Items listed in a dataset

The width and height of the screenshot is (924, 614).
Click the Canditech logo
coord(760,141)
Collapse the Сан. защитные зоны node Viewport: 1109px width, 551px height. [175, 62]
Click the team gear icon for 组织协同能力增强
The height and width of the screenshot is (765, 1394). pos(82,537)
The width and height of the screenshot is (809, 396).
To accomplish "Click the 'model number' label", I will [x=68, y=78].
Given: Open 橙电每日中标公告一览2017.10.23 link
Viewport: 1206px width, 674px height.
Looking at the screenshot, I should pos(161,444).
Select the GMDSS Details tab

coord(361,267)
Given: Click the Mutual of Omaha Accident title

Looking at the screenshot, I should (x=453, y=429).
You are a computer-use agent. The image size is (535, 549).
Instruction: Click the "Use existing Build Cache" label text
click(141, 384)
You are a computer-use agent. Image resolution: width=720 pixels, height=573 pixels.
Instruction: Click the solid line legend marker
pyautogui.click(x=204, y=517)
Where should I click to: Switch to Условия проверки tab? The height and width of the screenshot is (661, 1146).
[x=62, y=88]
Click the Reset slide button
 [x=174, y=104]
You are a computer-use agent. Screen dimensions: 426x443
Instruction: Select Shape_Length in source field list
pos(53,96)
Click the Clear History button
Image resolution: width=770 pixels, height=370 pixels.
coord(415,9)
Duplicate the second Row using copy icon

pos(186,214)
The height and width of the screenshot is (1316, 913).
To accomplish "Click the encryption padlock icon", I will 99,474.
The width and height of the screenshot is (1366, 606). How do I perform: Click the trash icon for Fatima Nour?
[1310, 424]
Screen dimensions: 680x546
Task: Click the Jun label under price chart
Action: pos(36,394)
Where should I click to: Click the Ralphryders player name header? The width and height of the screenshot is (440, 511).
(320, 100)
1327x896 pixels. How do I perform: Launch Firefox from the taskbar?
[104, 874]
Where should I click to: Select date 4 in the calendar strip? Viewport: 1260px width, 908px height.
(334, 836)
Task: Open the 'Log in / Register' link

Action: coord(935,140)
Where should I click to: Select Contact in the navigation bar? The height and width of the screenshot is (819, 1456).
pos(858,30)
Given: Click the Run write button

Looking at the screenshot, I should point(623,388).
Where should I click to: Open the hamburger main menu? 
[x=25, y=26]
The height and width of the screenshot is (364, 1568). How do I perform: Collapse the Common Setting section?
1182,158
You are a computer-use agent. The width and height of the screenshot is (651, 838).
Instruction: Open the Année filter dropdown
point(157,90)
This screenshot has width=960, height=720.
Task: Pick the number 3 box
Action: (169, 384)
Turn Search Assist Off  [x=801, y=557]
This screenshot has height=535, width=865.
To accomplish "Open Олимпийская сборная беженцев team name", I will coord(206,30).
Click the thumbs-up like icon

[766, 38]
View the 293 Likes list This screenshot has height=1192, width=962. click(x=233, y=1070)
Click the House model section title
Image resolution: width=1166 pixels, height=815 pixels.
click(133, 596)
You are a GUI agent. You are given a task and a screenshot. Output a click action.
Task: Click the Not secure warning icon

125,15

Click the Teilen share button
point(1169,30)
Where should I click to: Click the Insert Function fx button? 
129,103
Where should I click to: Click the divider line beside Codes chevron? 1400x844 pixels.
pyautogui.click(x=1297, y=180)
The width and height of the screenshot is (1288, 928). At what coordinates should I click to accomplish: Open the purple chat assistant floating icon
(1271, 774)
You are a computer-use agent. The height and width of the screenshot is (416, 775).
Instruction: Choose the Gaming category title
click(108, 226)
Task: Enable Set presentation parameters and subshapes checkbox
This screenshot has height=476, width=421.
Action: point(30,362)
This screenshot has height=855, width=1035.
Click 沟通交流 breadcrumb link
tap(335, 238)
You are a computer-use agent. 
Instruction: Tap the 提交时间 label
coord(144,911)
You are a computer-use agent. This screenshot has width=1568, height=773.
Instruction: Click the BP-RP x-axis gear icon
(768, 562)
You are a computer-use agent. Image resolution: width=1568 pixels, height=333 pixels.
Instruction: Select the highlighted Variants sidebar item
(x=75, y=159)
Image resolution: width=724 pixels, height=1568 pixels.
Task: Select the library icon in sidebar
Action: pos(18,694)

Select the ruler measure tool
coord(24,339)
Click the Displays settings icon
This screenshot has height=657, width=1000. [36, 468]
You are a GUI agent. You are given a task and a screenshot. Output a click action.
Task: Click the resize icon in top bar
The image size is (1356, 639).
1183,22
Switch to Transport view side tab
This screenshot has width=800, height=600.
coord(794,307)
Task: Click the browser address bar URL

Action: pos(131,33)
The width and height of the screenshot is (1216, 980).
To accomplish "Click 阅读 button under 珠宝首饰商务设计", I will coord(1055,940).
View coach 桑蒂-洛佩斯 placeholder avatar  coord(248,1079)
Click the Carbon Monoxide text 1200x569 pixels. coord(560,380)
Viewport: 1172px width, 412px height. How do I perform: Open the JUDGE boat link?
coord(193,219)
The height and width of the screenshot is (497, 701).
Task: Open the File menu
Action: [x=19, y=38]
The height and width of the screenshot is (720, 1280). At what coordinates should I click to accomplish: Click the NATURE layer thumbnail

**INSTRUCTIONS FOR THE TASK:**
Each record is to be transcribed exactly and in full.

**TASK ANSWER:**
The width and height of the screenshot is (924, 614).
Click the Canditech logo
coord(760,141)
Collapse the Сан. защитные зоны node Viewport: 1109px width, 551px height. [175, 62]
Click the team gear icon for 组织协同能力增强
The height and width of the screenshot is (765, 1394). pos(82,537)
The width and height of the screenshot is (809, 396).
To accomplish "Click the 'model number' label", I will [x=68, y=78].
Given: Open 橙电每日中标公告一览2017.10.23 link
Viewport: 1206px width, 674px height.
Looking at the screenshot, I should pos(161,444).
Select the GMDSS Details tab

coord(361,267)
Given: Click the Mutual of Omaha Accident title

Looking at the screenshot, I should (x=453, y=429).
You are a computer-use agent. The image size is (535, 549).
Instruction: Click the "Use existing Build Cache" label text
click(141, 384)
You are a computer-use agent. Image resolution: width=720 pixels, height=573 pixels.
Instruction: Click the solid line legend marker
pyautogui.click(x=204, y=517)
Where should I click to: Switch to Условия проверки tab? The height and width of the screenshot is (661, 1146).
[x=62, y=88]
Click the Reset slide button
 [x=174, y=104]
You are a computer-use agent. Screen dimensions: 426x443
Instruction: Select Shape_Length in source field list
pos(53,96)
Click the Clear History button
Image resolution: width=770 pixels, height=370 pixels.
coord(415,9)
Duplicate the second Row using copy icon

pos(186,214)
The height and width of the screenshot is (1316, 913).
To accomplish "Click the encryption padlock icon", I will 99,474.
The width and height of the screenshot is (1366, 606). How do I perform: Click the trash icon for Fatima Nour?
[1310, 424]
Screen dimensions: 680x546
Task: Click the Jun label under price chart
Action: pos(36,394)
Where should I click to: Click the Ralphryders player name header? The width and height of the screenshot is (440, 511).
(320, 100)
1327x896 pixels. How do I perform: Launch Firefox from the taskbar?
[104, 874]
Where should I click to: Select date 4 in the calendar strip? Viewport: 1260px width, 908px height.
(334, 836)
Task: Open the 'Log in / Register' link

Action: coord(935,140)
Where should I click to: Select Contact in the navigation bar? The height and width of the screenshot is (819, 1456).
pos(858,30)
Given: Click the Run write button

Looking at the screenshot, I should point(623,388).
Where should I click to: Open the hamburger main menu? 
[x=25, y=26]
The height and width of the screenshot is (364, 1568). How do I perform: Collapse the Common Setting section?
1182,158
You are a computer-use agent. The width and height of the screenshot is (651, 838).
Instruction: Open the Année filter dropdown
point(157,90)
This screenshot has width=960, height=720.
Task: Pick the number 3 box
Action: (169, 384)
Turn Search Assist Off  [x=801, y=557]
This screenshot has height=535, width=865.
To accomplish "Open Олимпийская сборная беженцев team name", I will coord(206,30).
Click the thumbs-up like icon

[766, 38]
View the 293 Likes list This screenshot has height=1192, width=962. click(x=233, y=1070)
Click the House model section title
Image resolution: width=1166 pixels, height=815 pixels.
click(133, 596)
You are a GUI agent. You are given a task and a screenshot. Output a click action.
Task: Click the Not secure warning icon

125,15

Click the Teilen share button
point(1169,30)
Where should I click to: Click the Insert Function fx button? 
129,103
Where should I click to: Click the divider line beside Codes chevron? 1400x844 pixels.
pyautogui.click(x=1297, y=180)
The width and height of the screenshot is (1288, 928). At what coordinates should I click to accomplish: Open the purple chat assistant floating icon
(1271, 774)
You are a computer-use agent. The height and width of the screenshot is (416, 775).
Instruction: Choose the Gaming category title
click(108, 226)
Task: Enable Set presentation parameters and subshapes checkbox
This screenshot has height=476, width=421.
Action: point(30,362)
This screenshot has height=855, width=1035.
Click 沟通交流 breadcrumb link
tap(335, 238)
You are a computer-use agent. 
Instruction: Tap the 提交时间 label
coord(144,911)
You are a computer-use agent. This screenshot has width=1568, height=773.
Instruction: Click the BP-RP x-axis gear icon
(768, 562)
You are a computer-use agent. Image resolution: width=1568 pixels, height=333 pixels.
Instruction: Select the highlighted Variants sidebar item
(x=75, y=159)
Image resolution: width=724 pixels, height=1568 pixels.
Task: Select the library icon in sidebar
Action: pos(18,694)

Select the ruler measure tool
coord(24,339)
Click the Displays settings icon
This screenshot has height=657, width=1000. [36, 468]
You are a GUI agent. You are given a task and a screenshot. Output a click action.
Task: Click the resize icon in top bar
The image size is (1356, 639).
1183,22
Switch to Transport view side tab
This screenshot has width=800, height=600.
coord(794,307)
Task: Click the browser address bar URL

Action: pos(131,33)
The width and height of the screenshot is (1216, 980).
To accomplish "Click 阅读 button under 珠宝首饰商务设计", I will coord(1055,940).
View coach 桑蒂-洛佩斯 placeholder avatar  coord(248,1079)
Click the Carbon Monoxide text 1200x569 pixels. coord(560,380)
Viewport: 1172px width, 412px height. How do I perform: Open the JUDGE boat link?
coord(193,219)
The height and width of the screenshot is (497, 701).
Task: Open the File menu
Action: [x=19, y=38]
The height and width of the screenshot is (720, 1280). At what coordinates should I click to accomplish: Click the NATURE layer thumbnail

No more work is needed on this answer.